__GIVEN RECORDS__:

○ ○ ○

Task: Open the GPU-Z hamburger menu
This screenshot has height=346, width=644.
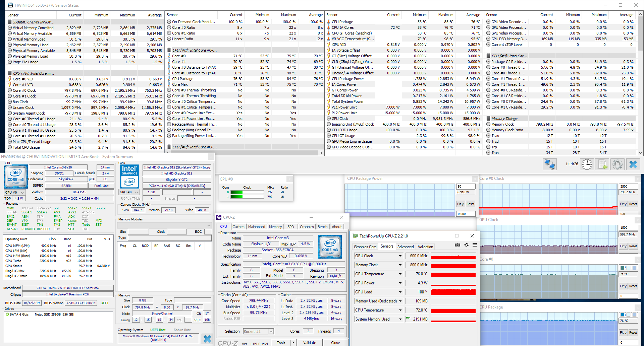Action: 475,245
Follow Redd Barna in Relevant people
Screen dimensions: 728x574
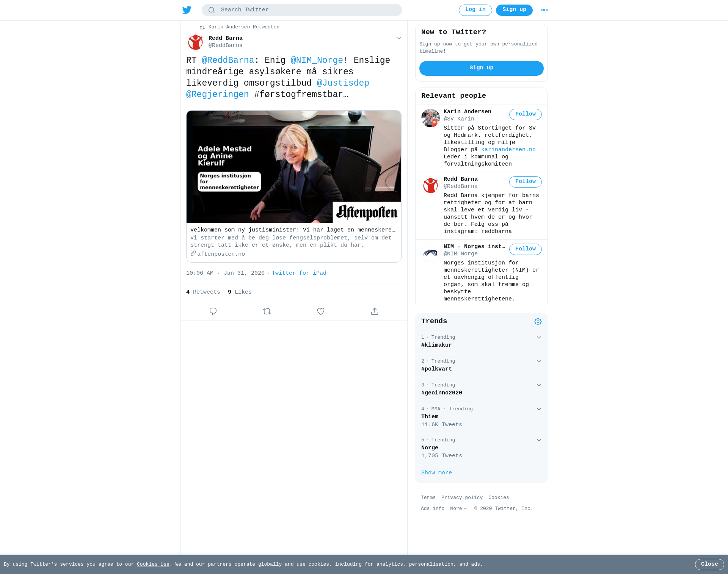526,182
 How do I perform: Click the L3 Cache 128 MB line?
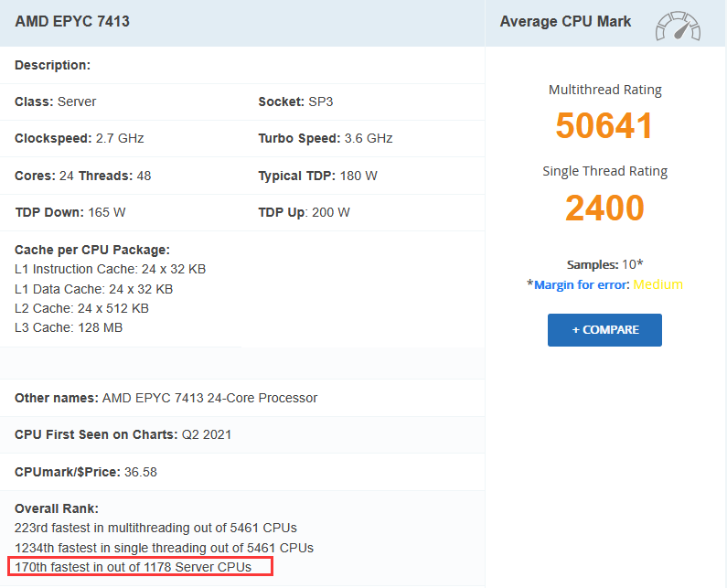click(x=69, y=327)
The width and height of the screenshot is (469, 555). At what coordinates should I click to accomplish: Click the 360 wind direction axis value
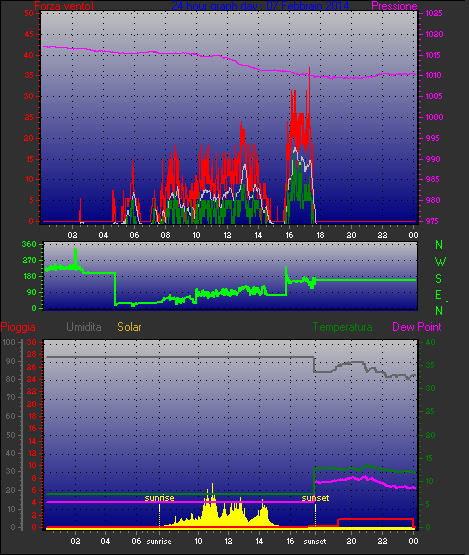coord(29,244)
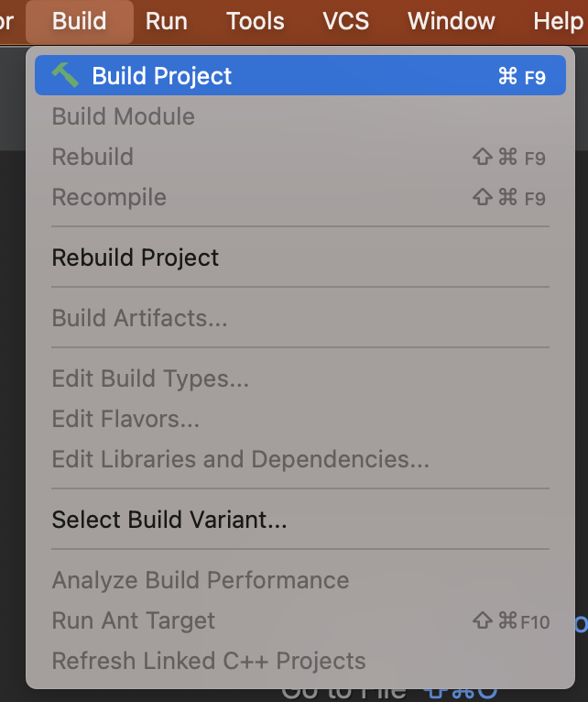Viewport: 588px width, 702px height.
Task: Click the Build Module menu item
Action: 124,116
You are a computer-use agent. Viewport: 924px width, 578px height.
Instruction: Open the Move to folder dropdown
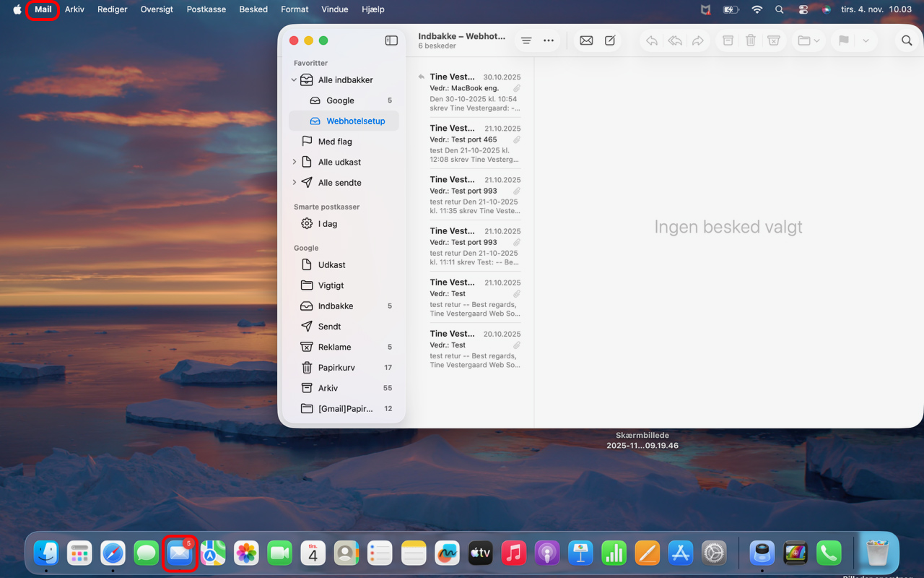click(x=809, y=40)
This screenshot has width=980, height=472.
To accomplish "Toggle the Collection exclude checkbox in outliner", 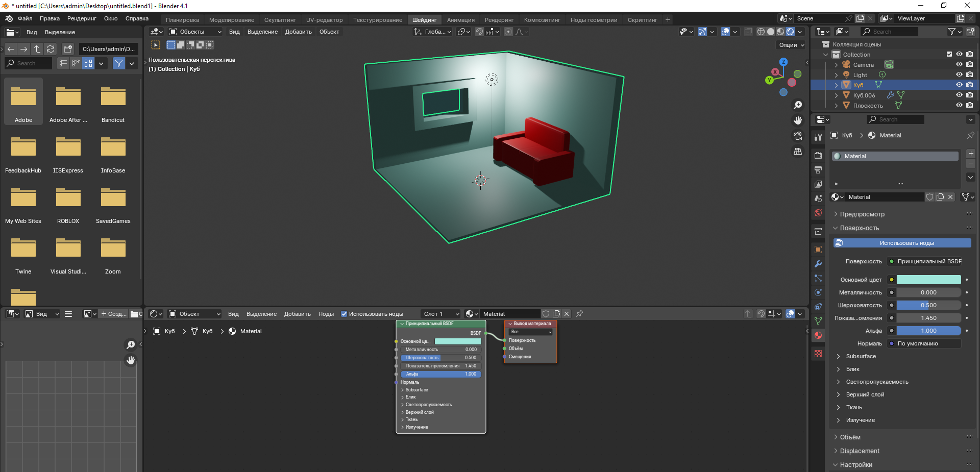I will coord(949,54).
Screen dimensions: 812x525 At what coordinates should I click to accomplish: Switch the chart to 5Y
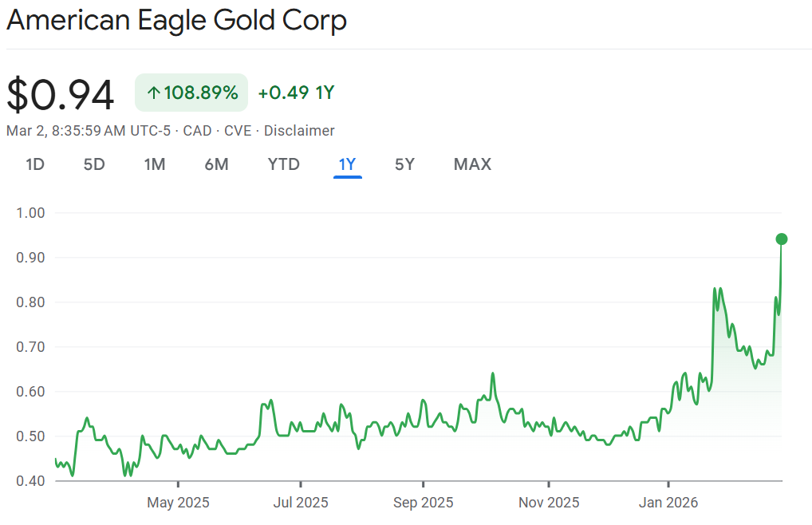[x=404, y=164]
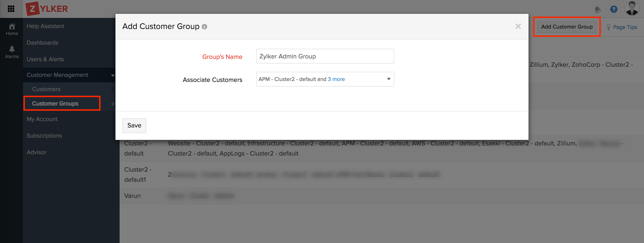
Task: Open the Associate Customers dropdown
Action: tap(389, 79)
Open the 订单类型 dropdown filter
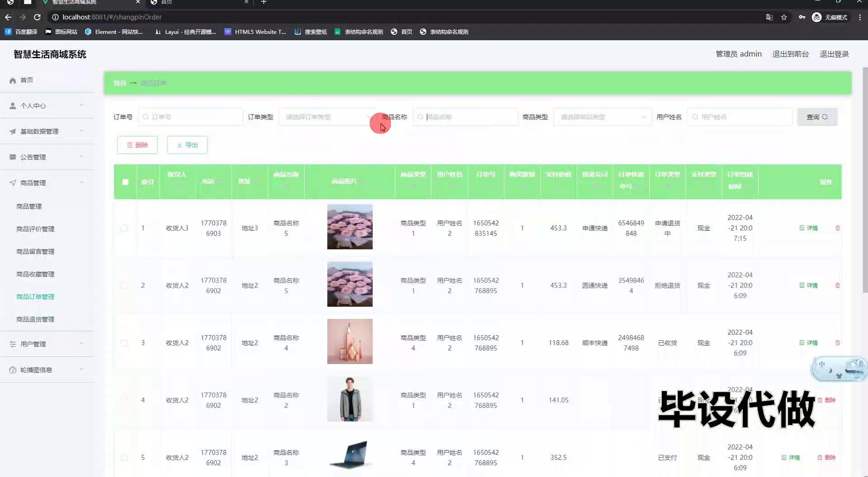 pos(328,117)
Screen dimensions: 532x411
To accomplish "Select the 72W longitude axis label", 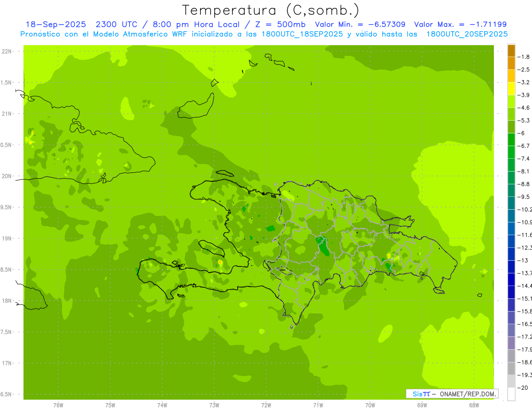I will [266, 405].
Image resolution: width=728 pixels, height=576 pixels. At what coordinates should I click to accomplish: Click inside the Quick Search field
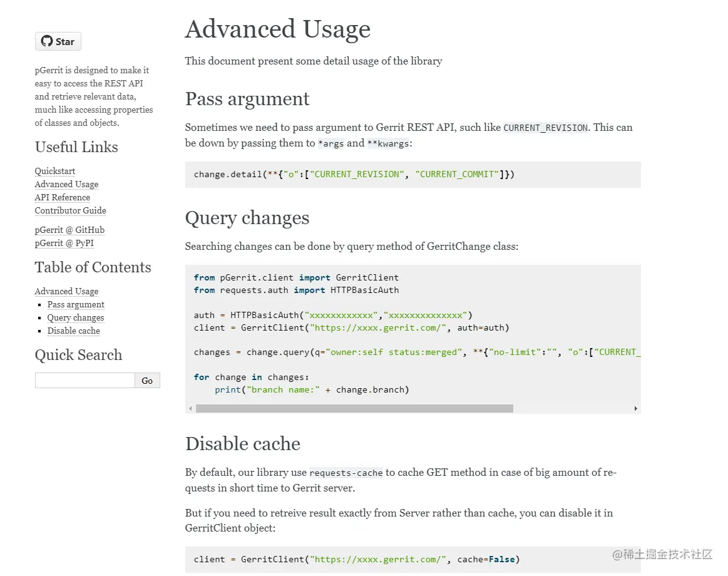pos(85,380)
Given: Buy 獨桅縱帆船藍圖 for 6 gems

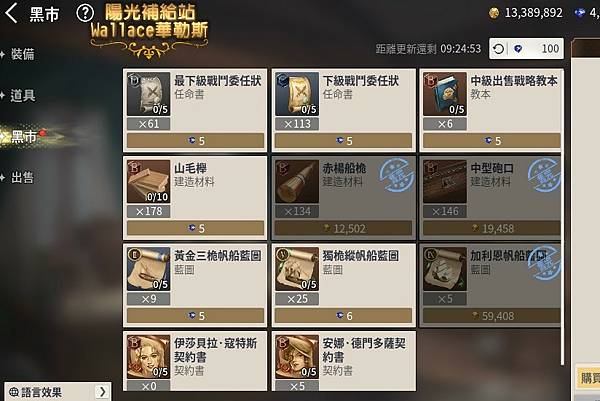Looking at the screenshot, I should 344,316.
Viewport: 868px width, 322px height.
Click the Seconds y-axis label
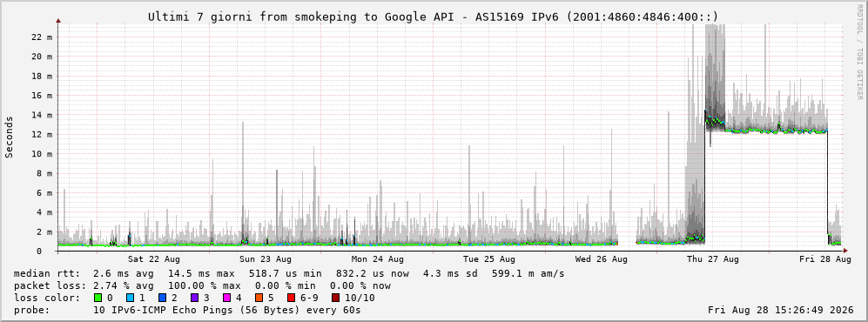pos(10,138)
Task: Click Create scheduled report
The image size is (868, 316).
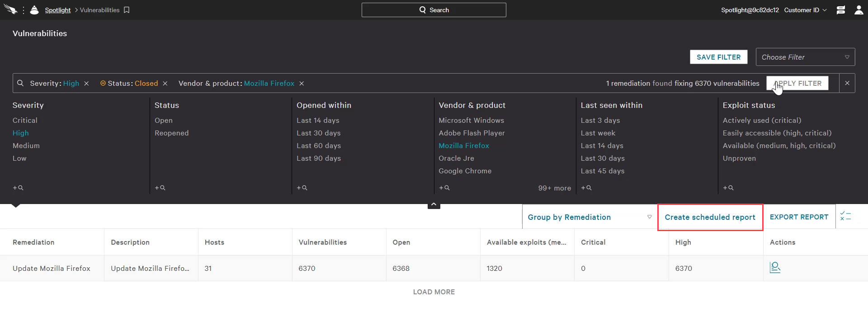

○ ○ ○

With pictures omitted, copy exactly the lines from the one containing "Viewport: 868px width, 322px height." through the final line of the listing, both included.

Viewport: 868px width, 322px height.
Click the Seconds y-axis label
pos(10,138)
Task: Click Create scheduled report
The image size is (868, 316).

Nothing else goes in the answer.